In Finland, Blinken Calls Russia’s War ‘Strategic Failure’

Although Mr. Blinken’s speech, billed as an important overview of Washington’s thinking about the war, broke little new ground, its delivery from a country that shares a more than 800-mile border with Russia that the NATO alliance is now committed to defending amounted to a victory lap likely to embarrass if not infuriate Mr. Putin.

Finland’s official entry into NATO in April, Mr. Blinken said, was “a sea change that would have been unthinkable” before the war in Ukraine — and one that Mr. Putin had brought upon himself by invading his neighbor.

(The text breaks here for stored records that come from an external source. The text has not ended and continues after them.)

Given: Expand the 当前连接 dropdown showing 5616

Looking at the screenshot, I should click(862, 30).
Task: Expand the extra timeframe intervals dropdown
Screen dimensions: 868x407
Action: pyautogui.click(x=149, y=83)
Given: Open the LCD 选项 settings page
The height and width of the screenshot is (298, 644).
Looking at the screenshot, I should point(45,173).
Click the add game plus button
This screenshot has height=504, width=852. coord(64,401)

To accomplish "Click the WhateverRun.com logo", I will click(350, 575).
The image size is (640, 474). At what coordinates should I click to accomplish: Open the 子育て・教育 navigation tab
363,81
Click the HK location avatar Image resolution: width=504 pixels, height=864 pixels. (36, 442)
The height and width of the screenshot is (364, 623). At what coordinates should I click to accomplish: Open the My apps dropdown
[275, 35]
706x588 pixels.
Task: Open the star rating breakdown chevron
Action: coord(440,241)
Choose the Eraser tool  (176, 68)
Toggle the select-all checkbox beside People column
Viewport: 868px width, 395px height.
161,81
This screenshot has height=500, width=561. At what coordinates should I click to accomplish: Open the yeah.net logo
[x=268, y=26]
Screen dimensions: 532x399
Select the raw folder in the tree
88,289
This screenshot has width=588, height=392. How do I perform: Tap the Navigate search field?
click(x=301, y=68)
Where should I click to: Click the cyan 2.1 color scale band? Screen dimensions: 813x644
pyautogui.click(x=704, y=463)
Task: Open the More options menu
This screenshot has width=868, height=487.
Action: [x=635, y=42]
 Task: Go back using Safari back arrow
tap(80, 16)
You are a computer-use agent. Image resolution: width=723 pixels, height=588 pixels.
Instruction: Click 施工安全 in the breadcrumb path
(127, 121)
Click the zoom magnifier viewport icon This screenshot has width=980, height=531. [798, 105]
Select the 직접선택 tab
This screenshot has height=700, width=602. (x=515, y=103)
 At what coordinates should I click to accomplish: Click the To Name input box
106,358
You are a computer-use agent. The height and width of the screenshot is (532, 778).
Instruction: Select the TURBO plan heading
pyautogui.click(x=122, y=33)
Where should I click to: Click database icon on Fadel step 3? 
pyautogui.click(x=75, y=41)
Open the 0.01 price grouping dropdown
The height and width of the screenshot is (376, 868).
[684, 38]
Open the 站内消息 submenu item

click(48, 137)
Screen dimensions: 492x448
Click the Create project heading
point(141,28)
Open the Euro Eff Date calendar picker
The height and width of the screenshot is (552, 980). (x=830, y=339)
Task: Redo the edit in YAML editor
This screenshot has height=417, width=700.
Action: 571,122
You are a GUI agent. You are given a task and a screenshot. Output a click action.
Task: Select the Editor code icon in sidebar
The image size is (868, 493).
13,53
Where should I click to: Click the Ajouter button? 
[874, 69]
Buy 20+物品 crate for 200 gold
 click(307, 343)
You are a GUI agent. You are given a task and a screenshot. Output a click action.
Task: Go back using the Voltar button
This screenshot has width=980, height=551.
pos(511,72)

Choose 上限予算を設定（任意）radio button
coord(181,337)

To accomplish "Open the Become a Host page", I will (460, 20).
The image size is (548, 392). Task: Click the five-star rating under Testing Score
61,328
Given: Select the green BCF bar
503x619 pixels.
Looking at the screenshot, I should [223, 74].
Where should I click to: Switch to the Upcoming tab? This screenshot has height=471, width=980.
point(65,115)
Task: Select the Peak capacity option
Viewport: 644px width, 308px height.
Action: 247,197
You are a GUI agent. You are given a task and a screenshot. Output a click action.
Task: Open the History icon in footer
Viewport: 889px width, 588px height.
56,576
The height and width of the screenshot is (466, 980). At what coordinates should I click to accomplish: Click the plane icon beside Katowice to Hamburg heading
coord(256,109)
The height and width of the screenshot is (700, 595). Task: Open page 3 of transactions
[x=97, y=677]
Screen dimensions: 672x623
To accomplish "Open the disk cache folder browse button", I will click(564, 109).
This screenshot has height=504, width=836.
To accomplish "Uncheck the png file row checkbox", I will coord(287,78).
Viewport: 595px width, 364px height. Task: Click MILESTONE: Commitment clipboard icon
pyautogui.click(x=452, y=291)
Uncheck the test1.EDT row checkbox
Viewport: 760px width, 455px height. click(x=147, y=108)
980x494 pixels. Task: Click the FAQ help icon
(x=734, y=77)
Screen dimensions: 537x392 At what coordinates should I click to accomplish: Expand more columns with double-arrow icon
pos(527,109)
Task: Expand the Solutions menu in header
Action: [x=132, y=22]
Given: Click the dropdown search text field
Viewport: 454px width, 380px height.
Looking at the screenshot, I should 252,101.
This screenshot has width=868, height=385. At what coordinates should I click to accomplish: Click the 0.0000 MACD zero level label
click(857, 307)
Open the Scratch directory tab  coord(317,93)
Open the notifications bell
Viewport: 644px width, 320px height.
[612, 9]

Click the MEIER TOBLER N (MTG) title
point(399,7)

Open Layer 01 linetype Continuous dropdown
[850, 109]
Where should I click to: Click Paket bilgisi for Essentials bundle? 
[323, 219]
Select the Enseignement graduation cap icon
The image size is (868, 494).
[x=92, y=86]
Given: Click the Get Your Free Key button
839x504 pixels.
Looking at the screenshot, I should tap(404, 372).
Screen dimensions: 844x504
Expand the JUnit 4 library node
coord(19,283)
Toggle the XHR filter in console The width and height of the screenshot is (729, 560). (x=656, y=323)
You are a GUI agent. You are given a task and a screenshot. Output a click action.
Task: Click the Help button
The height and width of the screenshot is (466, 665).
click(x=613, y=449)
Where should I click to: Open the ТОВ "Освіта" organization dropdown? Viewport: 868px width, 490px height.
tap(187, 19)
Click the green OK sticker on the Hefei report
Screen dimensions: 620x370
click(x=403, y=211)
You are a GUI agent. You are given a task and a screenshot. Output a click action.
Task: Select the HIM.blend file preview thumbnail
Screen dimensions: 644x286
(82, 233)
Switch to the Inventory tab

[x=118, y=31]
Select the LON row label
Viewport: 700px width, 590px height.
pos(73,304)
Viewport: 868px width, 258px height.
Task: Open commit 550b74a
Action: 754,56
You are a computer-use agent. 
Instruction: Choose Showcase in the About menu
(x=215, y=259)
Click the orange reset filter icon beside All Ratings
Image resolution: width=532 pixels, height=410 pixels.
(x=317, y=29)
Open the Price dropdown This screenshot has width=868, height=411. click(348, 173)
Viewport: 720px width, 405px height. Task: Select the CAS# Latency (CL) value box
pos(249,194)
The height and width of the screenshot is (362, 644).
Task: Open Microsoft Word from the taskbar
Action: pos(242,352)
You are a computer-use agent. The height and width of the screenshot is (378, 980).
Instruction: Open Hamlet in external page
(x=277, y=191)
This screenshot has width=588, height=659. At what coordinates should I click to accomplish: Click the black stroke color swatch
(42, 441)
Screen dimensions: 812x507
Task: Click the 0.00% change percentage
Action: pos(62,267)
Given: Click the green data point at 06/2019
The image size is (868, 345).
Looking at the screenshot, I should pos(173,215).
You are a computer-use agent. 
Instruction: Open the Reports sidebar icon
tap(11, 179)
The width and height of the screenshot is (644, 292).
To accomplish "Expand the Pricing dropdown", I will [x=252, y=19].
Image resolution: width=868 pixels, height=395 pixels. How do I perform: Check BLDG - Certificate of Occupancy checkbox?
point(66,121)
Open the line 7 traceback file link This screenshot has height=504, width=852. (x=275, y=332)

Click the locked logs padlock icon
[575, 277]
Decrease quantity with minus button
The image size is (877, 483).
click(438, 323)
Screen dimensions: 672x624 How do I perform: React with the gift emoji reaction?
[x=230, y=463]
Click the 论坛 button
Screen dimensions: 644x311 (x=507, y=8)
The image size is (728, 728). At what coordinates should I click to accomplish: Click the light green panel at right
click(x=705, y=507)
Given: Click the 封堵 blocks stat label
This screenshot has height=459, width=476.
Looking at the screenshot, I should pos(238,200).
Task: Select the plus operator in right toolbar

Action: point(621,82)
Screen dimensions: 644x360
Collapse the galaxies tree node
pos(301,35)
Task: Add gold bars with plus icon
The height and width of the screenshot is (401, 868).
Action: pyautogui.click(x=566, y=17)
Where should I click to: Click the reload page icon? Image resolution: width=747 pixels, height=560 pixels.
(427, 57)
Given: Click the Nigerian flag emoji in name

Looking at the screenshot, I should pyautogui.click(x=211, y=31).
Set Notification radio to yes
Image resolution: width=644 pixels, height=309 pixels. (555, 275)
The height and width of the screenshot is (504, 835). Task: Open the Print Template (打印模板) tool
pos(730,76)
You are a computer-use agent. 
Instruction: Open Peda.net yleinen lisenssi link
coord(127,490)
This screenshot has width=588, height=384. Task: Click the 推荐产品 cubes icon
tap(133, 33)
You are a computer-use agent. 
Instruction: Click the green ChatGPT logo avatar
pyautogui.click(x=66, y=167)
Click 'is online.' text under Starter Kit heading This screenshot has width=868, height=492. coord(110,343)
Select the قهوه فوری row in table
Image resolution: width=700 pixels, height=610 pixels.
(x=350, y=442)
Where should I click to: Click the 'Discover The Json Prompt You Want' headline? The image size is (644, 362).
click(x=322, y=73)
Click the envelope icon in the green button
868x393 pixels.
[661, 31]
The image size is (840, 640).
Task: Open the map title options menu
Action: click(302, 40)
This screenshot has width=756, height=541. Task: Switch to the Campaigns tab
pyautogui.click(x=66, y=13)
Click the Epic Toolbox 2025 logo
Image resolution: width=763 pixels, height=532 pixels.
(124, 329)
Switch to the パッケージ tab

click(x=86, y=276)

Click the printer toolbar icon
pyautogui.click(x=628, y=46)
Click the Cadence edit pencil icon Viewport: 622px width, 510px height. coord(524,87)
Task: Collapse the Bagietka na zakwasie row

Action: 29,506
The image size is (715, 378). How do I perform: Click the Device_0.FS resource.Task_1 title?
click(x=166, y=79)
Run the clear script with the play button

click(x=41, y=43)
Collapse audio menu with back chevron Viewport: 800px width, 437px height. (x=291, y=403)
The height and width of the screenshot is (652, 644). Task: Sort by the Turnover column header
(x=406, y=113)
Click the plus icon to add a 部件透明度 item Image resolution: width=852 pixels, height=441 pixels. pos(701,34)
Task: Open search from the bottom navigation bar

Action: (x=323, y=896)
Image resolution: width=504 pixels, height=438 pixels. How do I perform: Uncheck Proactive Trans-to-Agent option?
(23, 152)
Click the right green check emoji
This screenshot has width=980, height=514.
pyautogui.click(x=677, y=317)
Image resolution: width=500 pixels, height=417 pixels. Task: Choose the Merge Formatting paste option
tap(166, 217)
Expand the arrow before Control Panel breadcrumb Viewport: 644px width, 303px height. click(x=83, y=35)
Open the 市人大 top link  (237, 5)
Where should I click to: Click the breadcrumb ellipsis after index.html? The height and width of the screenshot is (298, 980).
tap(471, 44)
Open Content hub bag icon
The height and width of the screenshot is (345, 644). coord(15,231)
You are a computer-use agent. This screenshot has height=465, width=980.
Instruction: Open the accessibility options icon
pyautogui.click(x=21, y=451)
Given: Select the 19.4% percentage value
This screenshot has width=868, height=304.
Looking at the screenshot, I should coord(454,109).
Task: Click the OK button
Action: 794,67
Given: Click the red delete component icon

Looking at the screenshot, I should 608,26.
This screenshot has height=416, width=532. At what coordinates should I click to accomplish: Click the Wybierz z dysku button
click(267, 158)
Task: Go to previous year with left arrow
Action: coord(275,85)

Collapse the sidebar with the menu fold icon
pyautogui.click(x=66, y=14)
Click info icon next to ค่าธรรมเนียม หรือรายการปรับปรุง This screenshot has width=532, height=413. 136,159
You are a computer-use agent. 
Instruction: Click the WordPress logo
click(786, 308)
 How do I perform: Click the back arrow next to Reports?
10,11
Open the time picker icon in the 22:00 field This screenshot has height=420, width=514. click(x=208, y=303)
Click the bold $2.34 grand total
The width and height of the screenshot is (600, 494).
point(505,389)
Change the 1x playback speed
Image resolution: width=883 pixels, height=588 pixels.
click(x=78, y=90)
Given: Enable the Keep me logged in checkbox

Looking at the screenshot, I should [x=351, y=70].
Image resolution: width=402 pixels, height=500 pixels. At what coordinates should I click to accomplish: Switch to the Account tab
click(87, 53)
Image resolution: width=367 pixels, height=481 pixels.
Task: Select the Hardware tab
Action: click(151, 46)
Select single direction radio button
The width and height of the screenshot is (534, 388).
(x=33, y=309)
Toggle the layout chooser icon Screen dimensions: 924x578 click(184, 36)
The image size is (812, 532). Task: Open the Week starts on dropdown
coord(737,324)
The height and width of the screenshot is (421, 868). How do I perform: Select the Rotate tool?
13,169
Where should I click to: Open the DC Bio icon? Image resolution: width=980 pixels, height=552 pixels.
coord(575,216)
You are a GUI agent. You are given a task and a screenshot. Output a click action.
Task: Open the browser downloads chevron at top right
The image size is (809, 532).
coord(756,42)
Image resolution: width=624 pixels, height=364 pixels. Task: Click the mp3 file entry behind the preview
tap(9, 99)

Mr. Blinken spoke at the end of a weeklong trip to Finland, Norway and Sweden that included meetings with NATO officials meant to highlight Western resolve against Ukraine and discuss the alliance’s long-term relationship with Kyiv, which is seeking NATO admission and security guarantees. Sweden is also seeking to join NATO, over Turkish opposition that U.S. officials hope can soon be defused.

More broadly, Mr. Blinken argued in a 40-minute address in Helsinki, that Mr. Putin had unwittingly exposed and compounded the weakness of Russia’s military, hobbled its economy and inspired NATO to become more united, and even larger.

But he also included cautionary notes about what he suggested would be a long and difficult road ahead for Kyiv, particularly amid what he predicted would be new worldwide calls for a halt to the fighting.

“Over the coming months, some countries will call for a cease-fire,” Mr. Blinken said. “On the surface, that sounds sensible — attractive, even. After all, who doesn’t want warring parties to lay down their arms? Who doesn’t want the killing to stop?”

But a cease-fire that freezes current lines in place, with Russia controlling large parts of Ukrainian territory, he added, “is not a just and lasting peace. It is a Potemkin peace. It would legitimize Russia’s land grab. It would reward the aggressor and punish the victim.”

While saying that the United States and Ukraine would like to see an end to the war, Mr. Blinken warned that Mr. Putin appeared to have little interest in negotiating a conclusion to the fighting.

The Russian leader is “convinced he can simply outlast Ukraine and its supporters — sending more and more Russians to their deaths, and inflicting more and more suffering on Ukrainian civilians,” Mr. Blinken said. “He thinks even if he loses the short game, he can still win the long game.”

The United States would support a peace initiative “that helps bring President Putin to the table to engage in meaningful diplomacy,” the secretary of state said, adding that such efforts must hold Russia accountable for atrocities and help pay for Ukraine’s reconstruction.

Although Mr. Blinken said that a peace deal would have to “affirm the principles of sovereignty, territorial integrity and independence,” he did not specify whether Russia would have to withdraw from all Ukrainian territory — including the strategic Crimean Peninsula, which Russia annexed in 2014 and which many analysts believe Mr. Putin will never surrender.